In the video The spelled-out intro to language modeling: building makemore, Andrej Karpathy briefly mentioned a bug that can occur when broadcasting tensors during mathematical operations.

In the lines below, N is a 27x27 tensor. The code is trying to normalize the rows of the tensor by dividing each row by the sum of the row.

Here is the incorrect calculation:

P = N.float()
P /= P.sum(1)

The correct calculation should be:

P = N.float()
P /= P.sum(1,keepdim=True)

Andrej briefly explained why this happens, but his explanation didn't land for me. I walked through a few smaller examples to understand the mechanics of the tensor operations.

P / P.sum(1, keepdim=True)

P = [[1, 2, 3],
     [4, 5, 6],
     [7, 8, 9]]

P = torch.tensor(P)
P_sum = torch.tensor(P).sum(1, keepdim=True)

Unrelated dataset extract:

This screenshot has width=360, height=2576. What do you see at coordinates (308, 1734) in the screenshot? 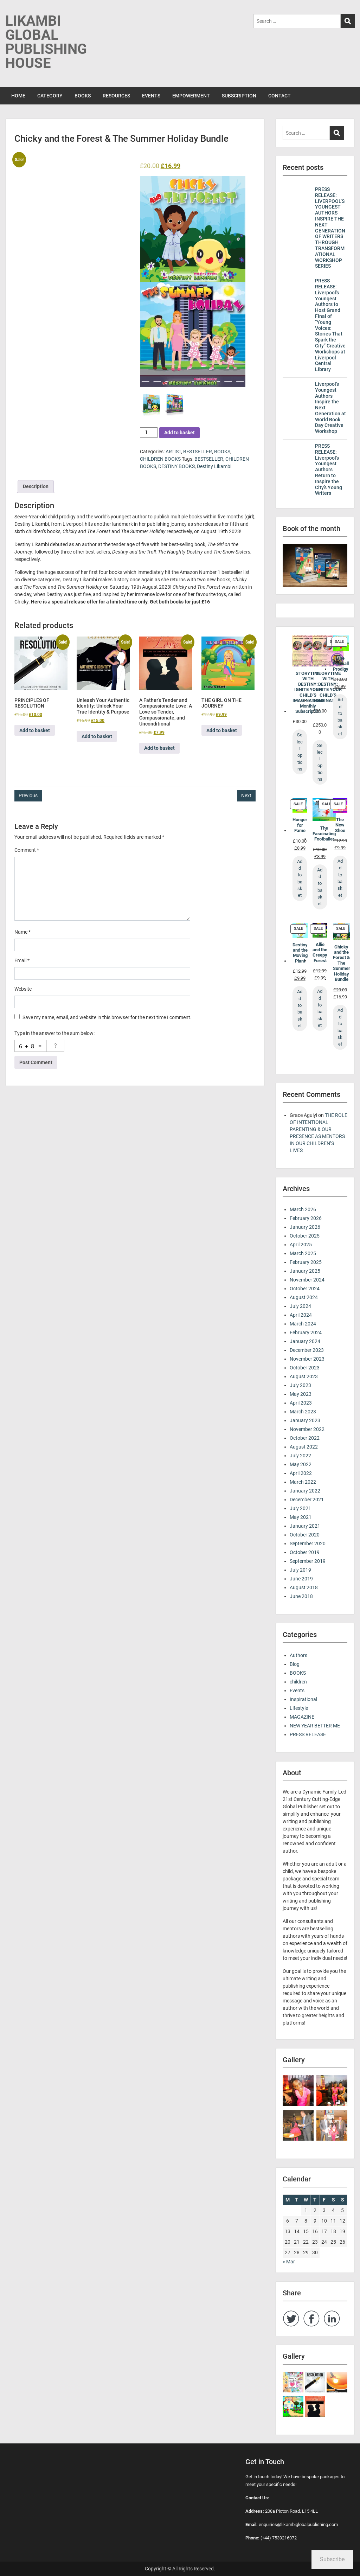
I see `PRESS RELEASE` at bounding box center [308, 1734].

# P_sum: this is what a column vector looks like in PyTorch
# [[6],
#  [15],
#  [24]]

Here, P.sum(1, keepdim=True) computes the sum of each row in P and returns its results as a 3 element column vector. The 1 argument is specifying that we want sums computed by the first axis, which are the rows of the vector. keepdim=True is saying that the output should have the same dimensions as the input. In other words, each row should remain a vector, rather than being flattened during the summation operation.

Now when you divide P by P_sum, each element in a row of P is divided by the sum of that row. This normalizes each row so that the sum of the elements in each row is 1.

P / P.sum(1, keepdim=True)  

# [[1/6, 2/6, 3/6],
# [4/15, 5/15, 6/15],
# [7/24, 8/24, 9/24]]

P / P.sum(1)

P = [[1, 2, 3],
     [4, 5, 6],
     [7, 8, 9]]
     
P = torch.tensor(P)
P_sum = P.sum(1) 

# [6, 15, 24]

P.sum(1) computes the sum of each row in P but it flattens the results into a single, flat row vector. The inner dimensions are discarded.

When you divide P by P.sum(1), the broadcasting rules in PyTorch will try to align the shapes. The broadcasting will align the 3 elements of P.sum(1) with the columns of P, which is not the intended behavior. This will result in incorrect normalization. Notice how each summed row is dividing a row, rather than a column. It's operating on the wrong dimension.

P / P.sum(1)  

# [[1/6, 2/15, 3/24],
#  [4/6, 5/15, 6/24],
#  [7/6, 8/15, 9/24]]

PyTorch mechanics can seem a little unintuitive and mind-bendy when you're learning them, so it can be helpful to pick them apart like we did here to understand them.